Macedonian Court Clears Alleged Communist Informants

Two former officials accused of collaborating with Communist-era Yugoslavia’s secret police have had their names cleared.The administrative court in Skopje overturned a preliminary ruling by Macedonia’s Lustration Committee that former ambassador to Poland, Petre Nakjovski, and former state security service official Hetem Ejup Ademi had been secret police collaborators during Communist rule in the former Yugoslavia.

Nakjovski, who was accused on the basis of what were said to be documents from the 1960s, said that the court’s decision to uphold his appeal showed that he was innocent.

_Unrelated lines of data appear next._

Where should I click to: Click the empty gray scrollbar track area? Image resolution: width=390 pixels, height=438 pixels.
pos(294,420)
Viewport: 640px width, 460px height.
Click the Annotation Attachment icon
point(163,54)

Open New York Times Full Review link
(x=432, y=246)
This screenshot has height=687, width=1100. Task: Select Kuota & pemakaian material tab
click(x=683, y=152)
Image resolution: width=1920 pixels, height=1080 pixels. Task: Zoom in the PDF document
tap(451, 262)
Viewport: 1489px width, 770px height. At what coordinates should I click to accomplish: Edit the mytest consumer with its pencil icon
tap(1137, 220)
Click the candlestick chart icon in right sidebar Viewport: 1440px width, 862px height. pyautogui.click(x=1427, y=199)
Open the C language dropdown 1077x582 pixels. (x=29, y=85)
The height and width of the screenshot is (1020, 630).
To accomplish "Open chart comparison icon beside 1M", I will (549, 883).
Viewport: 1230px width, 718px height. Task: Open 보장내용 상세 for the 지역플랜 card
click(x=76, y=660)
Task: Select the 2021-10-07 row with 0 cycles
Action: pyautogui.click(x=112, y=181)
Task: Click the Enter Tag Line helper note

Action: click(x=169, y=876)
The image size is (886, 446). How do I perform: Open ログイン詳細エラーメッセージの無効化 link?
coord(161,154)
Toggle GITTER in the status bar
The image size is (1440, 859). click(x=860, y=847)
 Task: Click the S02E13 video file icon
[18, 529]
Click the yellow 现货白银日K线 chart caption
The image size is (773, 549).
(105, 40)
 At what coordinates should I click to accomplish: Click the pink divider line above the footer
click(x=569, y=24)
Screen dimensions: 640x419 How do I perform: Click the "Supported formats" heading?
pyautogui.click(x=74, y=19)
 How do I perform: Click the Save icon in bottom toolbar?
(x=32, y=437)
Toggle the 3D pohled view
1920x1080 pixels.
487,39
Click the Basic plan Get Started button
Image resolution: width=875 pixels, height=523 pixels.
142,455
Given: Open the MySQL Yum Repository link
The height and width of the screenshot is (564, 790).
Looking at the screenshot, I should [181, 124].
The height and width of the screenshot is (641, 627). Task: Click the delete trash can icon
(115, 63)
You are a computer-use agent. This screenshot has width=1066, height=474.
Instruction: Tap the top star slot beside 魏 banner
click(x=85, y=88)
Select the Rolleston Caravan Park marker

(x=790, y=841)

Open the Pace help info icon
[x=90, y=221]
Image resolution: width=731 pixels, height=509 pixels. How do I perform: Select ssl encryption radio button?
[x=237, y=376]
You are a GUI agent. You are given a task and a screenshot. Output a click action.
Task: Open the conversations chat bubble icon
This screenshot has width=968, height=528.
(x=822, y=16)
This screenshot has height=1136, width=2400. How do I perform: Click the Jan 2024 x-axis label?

He told journalists that the documents which the commission described as proof were actually “planted forgeries”.

The head of the Lustration Commission, Tome Adziev, promised that it would reopen its files to see whether a mistake had been made, but said he was convinced that its preliminary ruling would hold.

“[The court’s objections] refer to the formal and legal aspects and do not change the essence of the rulings of the commission,” Adziev said.

If the commission in its final decision again rules that the men were collaborators, they have the right to a further appeal before a higher administrative court.

Macedonia is following in the steps of many former Communist states that have brought in lustration laws as a way to address past injustices stemming from politically-motivated prosecutions.

Parliament passed a first lustration law in 2008 and a second one in 2012 after the constitutional court scrapped many key provisions from the original legislation, narrowing its time span and the range of professions to be subjected to checks.

Unlike the first law, which at the beginning enjoyed wide support, the more recent legislation was adopted only on the basis of votes from the ruling VMRO DPMNE party of prime minister Nikola Gruveski.

The lustration process has also been marred by controversy. Civil rights activists and the opposition have argued that it has turned into a selective witch-hunt against government critics – a view rejected by Adziev.

“Some power centres wish to portray in public that we are chasing collaborators in a selective manner. They will not succeed. Lustration will continue at an even stronger pace this year,” he insisted.

However in recent weeks, the commission has been rocked by resignations.

In December, two of the 11 commission members, Janakie Vitanovski and Blagoja Geshoski, quit their posts.

Explaining his decision to resign, Vitanovski said that lustration had “become the government’s instrument for the tendentious and selective stigmatisation of its critics”.

The government’s insistence that it only wants to see past injustices addressed has not silenced such criticism.

Macedonia’s Helsinki Committee for Human Rights has contested key provisions of the 2012 law before the constitutional court, arguing that they are largely the same as those previously scrapped.

A group of intellectuals has also sued legislators from the ruling parties and Macedonian President Gjorgje Ivanov for voting for and approving provisions in the new law that were previously struck down as unconstitutional.